Ekrem
Ünlü - Harşıt
Vadisi
Tarih
ve Kültür Yazıları
Harşıt
Tarihi
Bugün Doğankent denilen ilçe merkezi daha önce
Haşrid/Harşid (Harşit) adıyla aynı derenin adıyla anılırdı.
(Rivayetlere göre) Harşit adı,
"güneşin en sıcak olduğu yer" anlamına "Hûrşîd"den; bir
diğerine göre "diken, çalılık" anlamına "har" ve
"taşlık, çakıllık" anlamına "şit" kelimelerinin
birleşiminden gelmedir.
Bilge Umar, Honigmann'dan naklen Harşit
çayının Bizans çağındaki adının "Kharşut" olduğunu, menşeini ve
anlamını saptayamadığım söyler (s. 7).
Doğu Karadeniz bölgesinin tarihi ve coğrafi
hinterlandı "Gas/Kas," "Gud/Gutiler," Kafkasya'dan
"Mosklar, Tibarenler, Marlar, Driller, Kimmerler/İskitler" gibi
kavimlerle ilişkilidir (s. 8).
(14. yüzyılda) Harşit vadisi, büyük ölçüde
başta Çepniler olmak üzere diğer Türkmen boyları tarafından yurt tutulmuş bir
bölge idi (s. 9).
Akkoyunluların halefleri Safevîlerin
hizmetinde Trabzon bölgesi Çepnileri vardı. (Bunların bir kısmı) Safevilere
duydukları yakınlık nedeniyle İran tarafına göç etmişlerdir.

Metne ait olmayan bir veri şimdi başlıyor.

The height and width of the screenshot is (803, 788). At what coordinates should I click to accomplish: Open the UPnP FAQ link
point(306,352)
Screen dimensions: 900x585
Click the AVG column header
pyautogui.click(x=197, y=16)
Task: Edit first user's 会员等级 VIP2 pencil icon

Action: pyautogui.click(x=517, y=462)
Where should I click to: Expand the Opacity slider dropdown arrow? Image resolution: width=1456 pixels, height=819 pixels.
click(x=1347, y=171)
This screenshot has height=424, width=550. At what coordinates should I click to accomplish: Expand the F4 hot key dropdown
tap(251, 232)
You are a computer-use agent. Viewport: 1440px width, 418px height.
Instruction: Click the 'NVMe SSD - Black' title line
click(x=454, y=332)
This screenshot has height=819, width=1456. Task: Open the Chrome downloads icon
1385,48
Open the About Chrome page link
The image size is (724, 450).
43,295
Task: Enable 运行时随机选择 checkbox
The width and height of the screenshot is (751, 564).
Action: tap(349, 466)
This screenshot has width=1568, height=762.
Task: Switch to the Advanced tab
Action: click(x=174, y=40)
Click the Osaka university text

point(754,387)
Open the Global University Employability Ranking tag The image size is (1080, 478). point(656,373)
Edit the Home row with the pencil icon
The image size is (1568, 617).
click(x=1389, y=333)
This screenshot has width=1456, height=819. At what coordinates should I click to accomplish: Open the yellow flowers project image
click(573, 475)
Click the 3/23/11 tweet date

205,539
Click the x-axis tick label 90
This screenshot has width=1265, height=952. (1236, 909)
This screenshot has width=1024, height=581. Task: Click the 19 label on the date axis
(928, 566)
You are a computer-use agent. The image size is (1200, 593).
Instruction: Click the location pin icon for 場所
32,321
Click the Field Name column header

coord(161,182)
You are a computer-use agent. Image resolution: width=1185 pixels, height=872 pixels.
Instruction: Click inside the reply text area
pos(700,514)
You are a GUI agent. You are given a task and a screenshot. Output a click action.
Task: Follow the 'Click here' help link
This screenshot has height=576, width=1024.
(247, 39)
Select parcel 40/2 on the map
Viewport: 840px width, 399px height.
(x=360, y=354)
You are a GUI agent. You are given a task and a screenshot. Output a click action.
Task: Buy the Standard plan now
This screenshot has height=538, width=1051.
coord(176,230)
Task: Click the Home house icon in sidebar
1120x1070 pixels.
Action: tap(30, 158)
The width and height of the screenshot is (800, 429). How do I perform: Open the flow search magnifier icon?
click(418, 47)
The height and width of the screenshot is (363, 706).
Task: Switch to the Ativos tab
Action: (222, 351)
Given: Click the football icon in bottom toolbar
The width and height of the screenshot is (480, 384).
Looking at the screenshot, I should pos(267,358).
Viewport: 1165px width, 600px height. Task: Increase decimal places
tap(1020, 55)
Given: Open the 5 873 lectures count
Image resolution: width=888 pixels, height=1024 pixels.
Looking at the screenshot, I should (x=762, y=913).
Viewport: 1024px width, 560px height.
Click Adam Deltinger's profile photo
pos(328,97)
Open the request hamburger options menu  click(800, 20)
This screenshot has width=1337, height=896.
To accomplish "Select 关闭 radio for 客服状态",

I. Dünya Savaşı, Harşit'in de içinde
bulunduğu bölgeyi etkiledi. (Ruslar Harşit’i geçemediler) 123. Rus Tümeni
çareyi Harşit ormanlarını yakmakta buldu (s. 10).
20 Ekim 1921'de Ankara'da yapılan antlaşma Fransa'ya
Harşit vadisinde maden, krom ile gümüş ocakları imtiyazlarını veriyor; buna
karşılık Fransa'nın Kilikya'yı terk etmesi kararlaştırılıyordu. Ancak, Fransız
mühendisler çıkarılacak madeni taşıyacak bir yol olmadığı için bu işten
vazgeçmişlerdi (s. 11).
1530 tarihli icmal defterine göre 21
hanelik Harşit köyünün toplam nüfusu 100 kişi dolayında idi.
1837 tarihli Nüfus Yoklama Defteri'ne göre
Harşit nahiyesi Kürtün-i Bâlâ kazasına bağlı idi ve 15 Türk hanesi bulunuyordu.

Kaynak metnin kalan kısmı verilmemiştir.